GOAL OF THE EXERCISE: Identify each line in the rows below that contains the word "Open", and copy those lines.

Records from a dataset:

=-=-=

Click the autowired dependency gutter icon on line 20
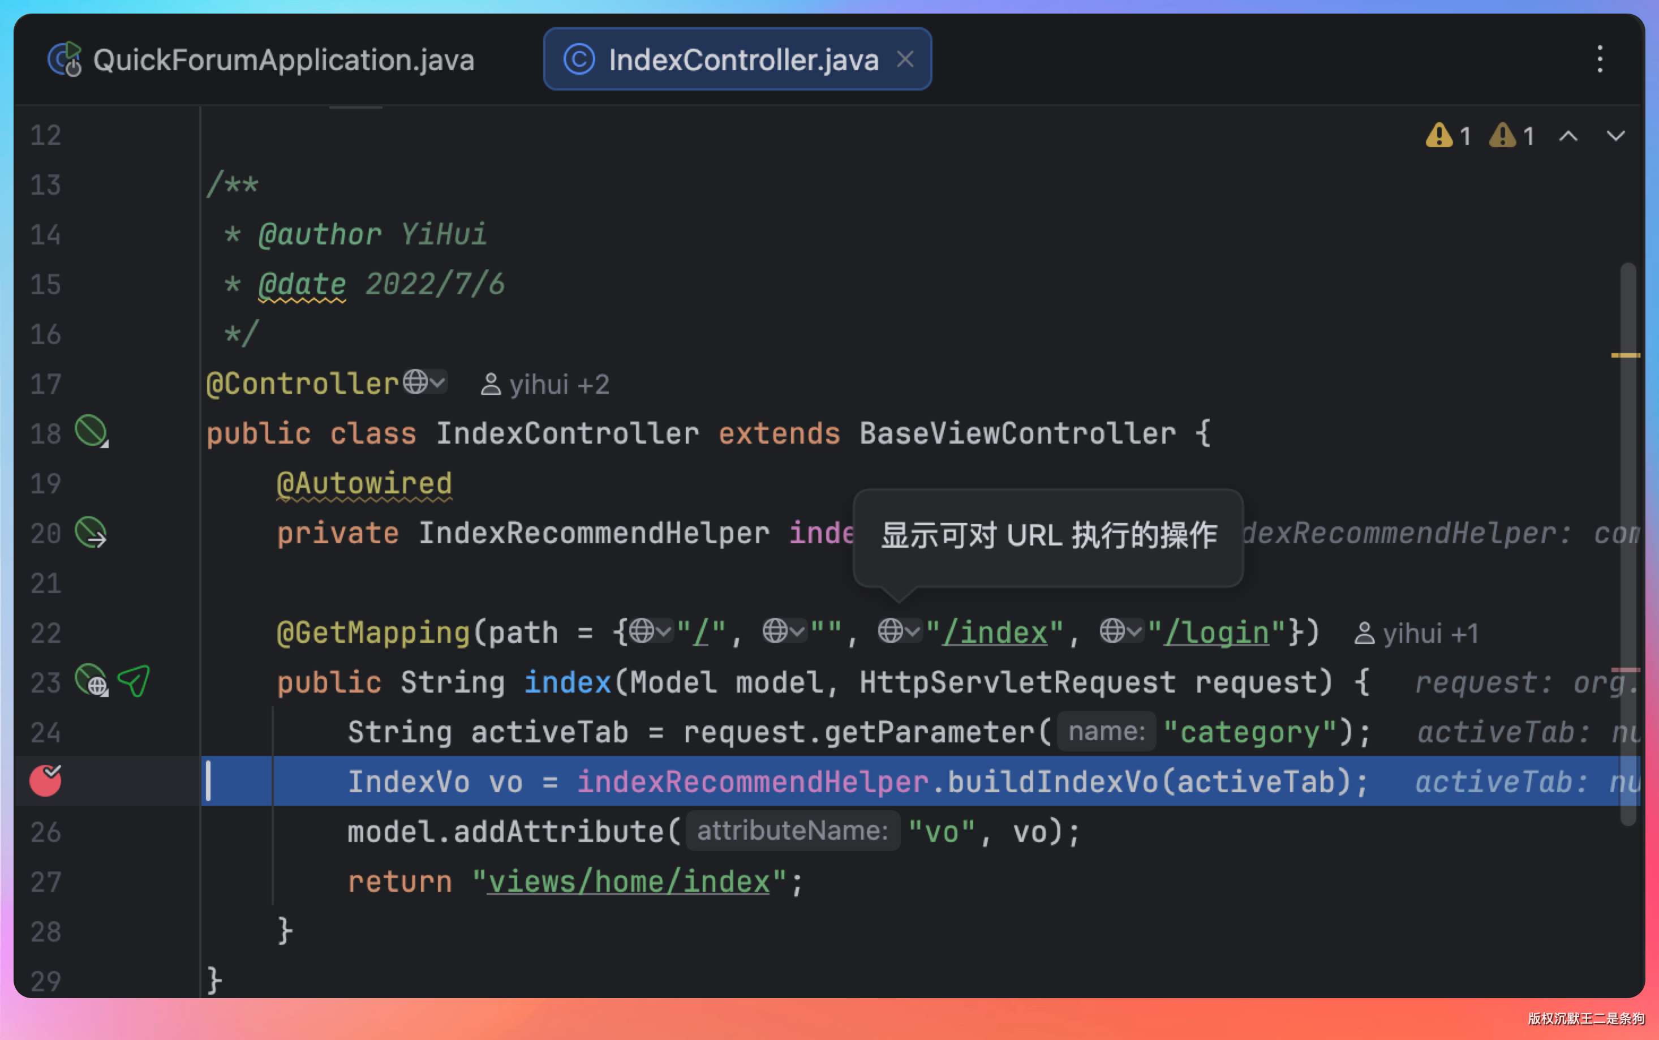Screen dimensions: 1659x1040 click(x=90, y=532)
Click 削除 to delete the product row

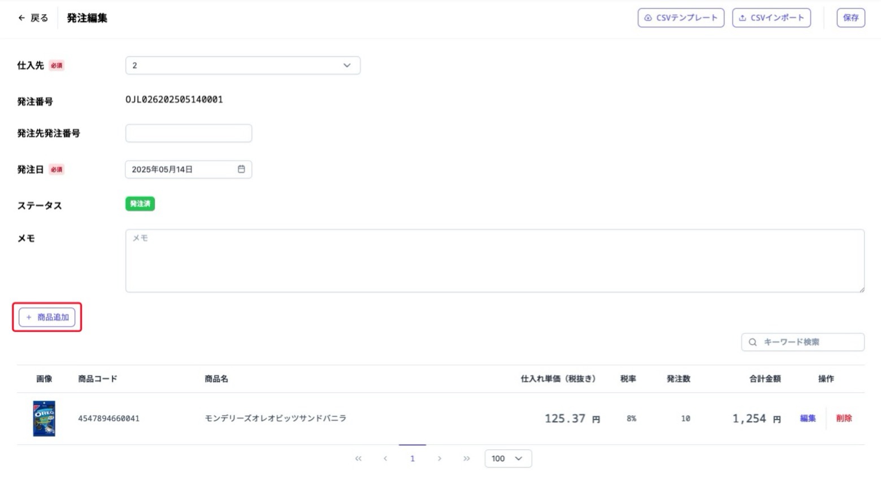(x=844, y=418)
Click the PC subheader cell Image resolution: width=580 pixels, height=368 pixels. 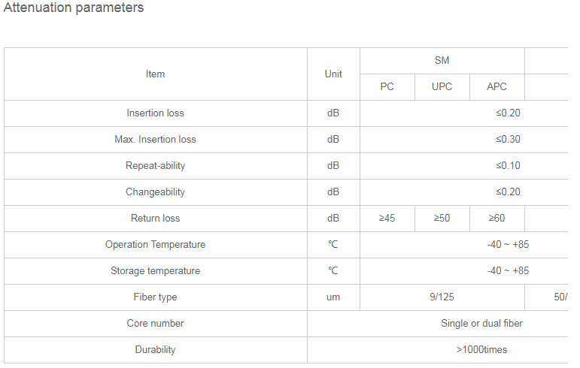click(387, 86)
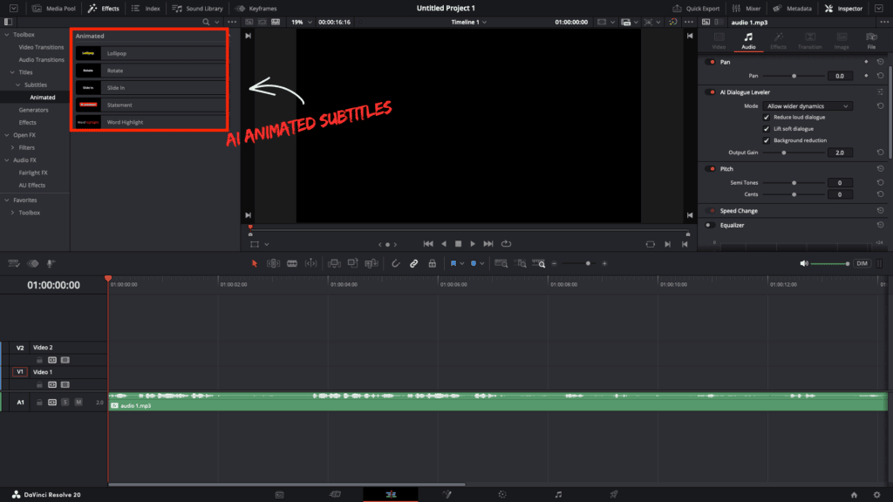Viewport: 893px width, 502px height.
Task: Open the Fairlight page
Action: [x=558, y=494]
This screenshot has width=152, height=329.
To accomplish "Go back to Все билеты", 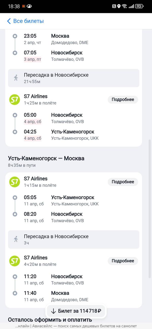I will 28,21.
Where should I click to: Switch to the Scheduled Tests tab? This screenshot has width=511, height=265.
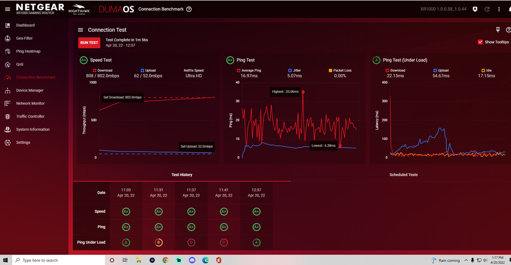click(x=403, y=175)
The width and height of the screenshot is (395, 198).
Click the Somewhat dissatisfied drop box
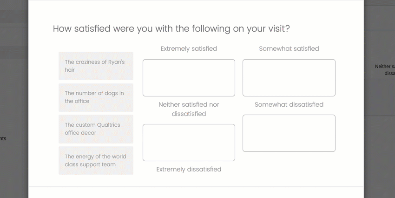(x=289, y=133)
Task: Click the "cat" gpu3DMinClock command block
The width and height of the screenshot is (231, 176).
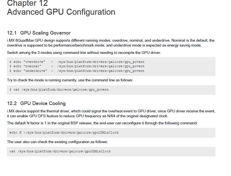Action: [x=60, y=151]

=-=-=

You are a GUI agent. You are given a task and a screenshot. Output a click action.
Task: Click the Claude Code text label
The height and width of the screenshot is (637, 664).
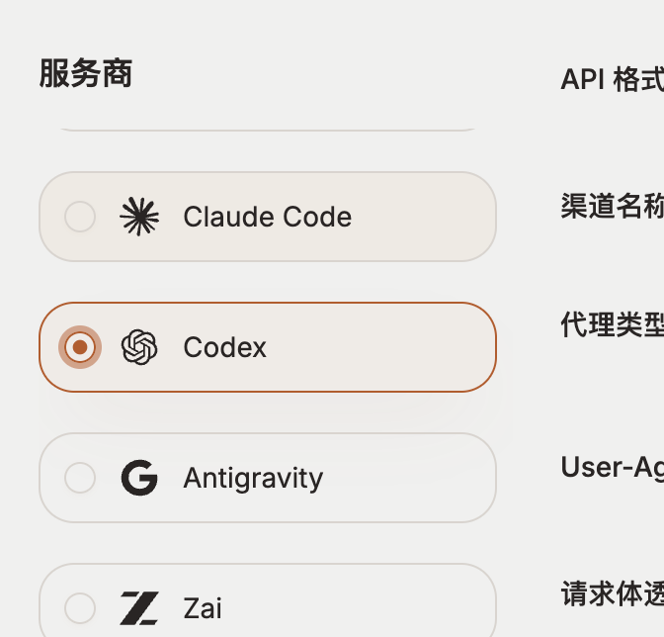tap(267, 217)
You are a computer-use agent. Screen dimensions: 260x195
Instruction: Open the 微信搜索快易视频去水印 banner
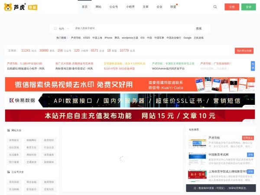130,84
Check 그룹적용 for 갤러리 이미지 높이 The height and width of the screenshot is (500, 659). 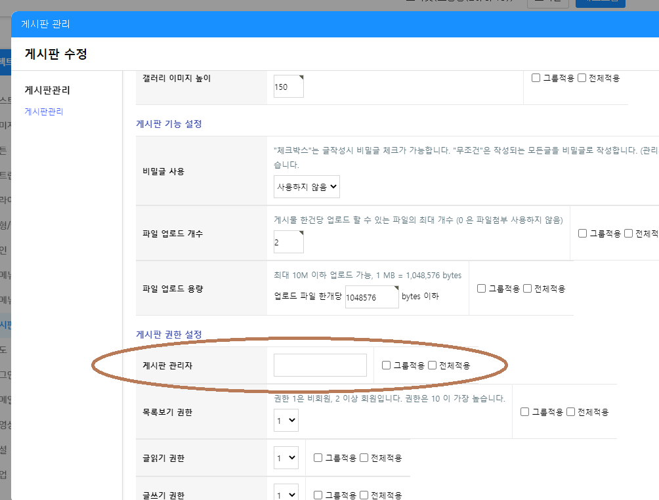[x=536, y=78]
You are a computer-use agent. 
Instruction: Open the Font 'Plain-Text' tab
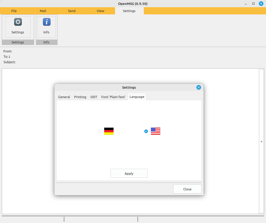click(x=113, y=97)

=-=-=

WRITTEN REPLY:
Task: Open the Fairlight page
Instruction: Open the 微信搜索快易视频去水印 banner
Instruction: Open the Font 'Plain-Text' tab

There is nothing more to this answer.